“E pensare che una volta avevo paura dell’acqua”

Citazione finale dal film LO SQUALO

Tutto finisce al largo, lontano dalla costa, dal porto sicuro, finisce lì perché ci spingiamo dove non si tocca e dove siamo vulnerabili ma spesso non c’è qualcuno o qualcosa che ci obbliga ad andare in alto mare, è la nostra paura o il nostro coraggio che prendono il sopravvento su quello che pensiamo normalmente per tutta una vita.

Che poi paura e coraggio sono la stessa cosa, non semplicemente due facce della stessa medaglia, ma proprio la stessa identica cosa che chiamiamo in due modi diversi a seconda di ciò che decidiamo di affrontare oppure di continuare a temere.

Se ci spingiamo al largo non è per vedere la costa da lì, nemmeno per provare l’ebbrezza di un’avventuroso viaggio. Viaggiare quella sì che è un’altra cosa, ma per farlo abbiamo bisogno di un itinerario, di scoperte da fare e incontri.

Andando in alto mare, invece, ci allontaniamo da tutto questo per cercare il nemico. Non un nemico comune, una di quelle persone che ci mettono uno sgambetto nella vita, ma uno capace di ucciderci, di darci la morte, di divorarci almeno qualche arto.

Balene bianche o squali si addensano nella nostra coscienza, li inseguiamo nel loro ambiente per venire fuori una volta per tutte dal nostro.

Perdiamo una gamba al primo confronto. Fa niente, non ne abbiamo ancora abbastanza. No, non è un istinto suicida, sappiamo che quella bestia dalla dentiera aguzza nel suo stomaco conserva la nostra morte e tutto quello che vogliamo da quel momento in poi è guardarla senza morire del tutto, per farlo siamo disposti a farci mordere e depezzare, l’importante è riuscire a guardare la bestia negli occhi da vivi.

Spesso non ci avvediamo che per raggiungere il largo ci portiamo dietro un intero equipaggio, gente che ci ama, ci odia, ci tollera e che fa quello che fa non per paura o coraggio ma solo per avere una paga e un posto nella storia che racconteremo di noi e che ci vedrà dipinti come irascibili, egoisti, disposti a tutto per ottenere ciò che solo a noi può spettare, ovvero la vittoria e la sconfitta sull’orrida bestia.

Mentre lo scontro volge alla definizione i primi che ci rimettono le penne e che sacrifichiamo senza troppi pensieri, sono proprio quelli che stanno sulla nostra stessa nave. Sono i primi a cadere in acqua, a essere depezzati e spremuti tra le fauci delle bestie senz’anima, perché qualunque sia la bestia alla quale abbiamo deciso di dare la caccia, il corpo di questo essere è pieno di morte e di pezzi di altri esseri umani digeriti senza difficoltà, ma non di un’anima come quelle a cui siamo abituati a rendere conto.

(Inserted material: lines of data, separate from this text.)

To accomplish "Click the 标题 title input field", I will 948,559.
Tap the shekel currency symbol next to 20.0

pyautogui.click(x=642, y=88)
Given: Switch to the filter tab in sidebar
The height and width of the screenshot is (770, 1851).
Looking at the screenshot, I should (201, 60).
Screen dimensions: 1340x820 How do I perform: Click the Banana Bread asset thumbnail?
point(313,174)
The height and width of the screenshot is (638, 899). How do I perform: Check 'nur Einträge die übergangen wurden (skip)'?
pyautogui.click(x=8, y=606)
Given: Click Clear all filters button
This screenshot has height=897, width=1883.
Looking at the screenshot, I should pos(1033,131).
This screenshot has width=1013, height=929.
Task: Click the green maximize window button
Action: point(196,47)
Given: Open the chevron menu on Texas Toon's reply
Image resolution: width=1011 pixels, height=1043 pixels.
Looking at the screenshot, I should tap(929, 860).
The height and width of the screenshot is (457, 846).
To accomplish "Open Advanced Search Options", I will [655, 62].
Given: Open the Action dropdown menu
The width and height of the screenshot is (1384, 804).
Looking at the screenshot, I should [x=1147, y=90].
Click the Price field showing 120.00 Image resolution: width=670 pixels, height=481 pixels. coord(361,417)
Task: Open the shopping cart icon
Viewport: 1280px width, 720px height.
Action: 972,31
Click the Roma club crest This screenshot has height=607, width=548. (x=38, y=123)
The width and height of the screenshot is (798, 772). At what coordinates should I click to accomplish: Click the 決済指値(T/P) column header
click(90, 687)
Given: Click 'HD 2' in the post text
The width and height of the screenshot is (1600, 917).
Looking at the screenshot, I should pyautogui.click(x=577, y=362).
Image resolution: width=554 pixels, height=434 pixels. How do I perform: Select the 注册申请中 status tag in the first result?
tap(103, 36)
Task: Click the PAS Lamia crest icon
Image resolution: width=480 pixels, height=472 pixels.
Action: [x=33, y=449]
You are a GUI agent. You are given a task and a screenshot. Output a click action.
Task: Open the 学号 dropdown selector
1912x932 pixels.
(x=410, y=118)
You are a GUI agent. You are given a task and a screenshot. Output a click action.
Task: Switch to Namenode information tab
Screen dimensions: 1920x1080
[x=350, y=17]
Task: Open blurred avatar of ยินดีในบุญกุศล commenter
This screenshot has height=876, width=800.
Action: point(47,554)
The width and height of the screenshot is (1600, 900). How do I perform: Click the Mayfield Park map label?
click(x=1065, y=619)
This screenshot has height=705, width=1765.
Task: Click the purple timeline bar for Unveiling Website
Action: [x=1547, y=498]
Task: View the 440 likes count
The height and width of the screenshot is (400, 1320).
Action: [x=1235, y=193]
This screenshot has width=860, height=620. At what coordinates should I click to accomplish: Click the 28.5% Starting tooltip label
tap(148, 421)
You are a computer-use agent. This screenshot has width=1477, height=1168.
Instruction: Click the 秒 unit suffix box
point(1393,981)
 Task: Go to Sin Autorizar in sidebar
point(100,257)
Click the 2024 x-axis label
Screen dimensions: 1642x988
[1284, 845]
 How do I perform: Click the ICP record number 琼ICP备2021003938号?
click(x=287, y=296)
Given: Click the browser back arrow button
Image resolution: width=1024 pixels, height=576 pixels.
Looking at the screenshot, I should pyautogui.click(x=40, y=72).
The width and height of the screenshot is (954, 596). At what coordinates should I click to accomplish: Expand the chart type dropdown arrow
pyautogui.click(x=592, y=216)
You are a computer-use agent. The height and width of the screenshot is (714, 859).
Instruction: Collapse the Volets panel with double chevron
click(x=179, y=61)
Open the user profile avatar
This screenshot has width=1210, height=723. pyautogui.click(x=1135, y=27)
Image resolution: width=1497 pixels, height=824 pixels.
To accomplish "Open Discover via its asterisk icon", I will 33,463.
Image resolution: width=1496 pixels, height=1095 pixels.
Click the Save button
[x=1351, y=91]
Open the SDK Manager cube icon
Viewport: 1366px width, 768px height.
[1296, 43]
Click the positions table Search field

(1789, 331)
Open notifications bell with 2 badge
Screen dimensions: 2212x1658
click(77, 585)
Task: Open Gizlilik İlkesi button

Non possiamo preoccuparci di chi muore al posto nostro, essi stessi non si sono preoccupati abbastanza se sono finiti sbranati o forse non immaginavano che per un posto in equipaggio c’era da rischiare la vita senza aver prima provato la voglia di sfidarla.

La verità è che queste bestie più mangiano, più acquisiscono il gusto di farlo, il piacere del sangue e della crudeltà, del dare la morte a casaccio, cosa c’è di più crudele del morire o non morire senza merito?

Allora almeno rincorriamo ciò che ci è dovuto; quel che ci prendiamo al largo e lontano dagli occhi dei tanti, non è un bottino di guerra è solo la fine.

Certo qualche volta c’è una continuazione, una seconda puntata, ma la prima ha già detto tutto e poi, comunque, finisce anche quella.

Tutto finisce in alto mare, sia noi che le bestie marine che se non muoiono scompaiono, si rendono introvabili perfino a se stesse finendo con il dare forma ai nostri miti classici o pop.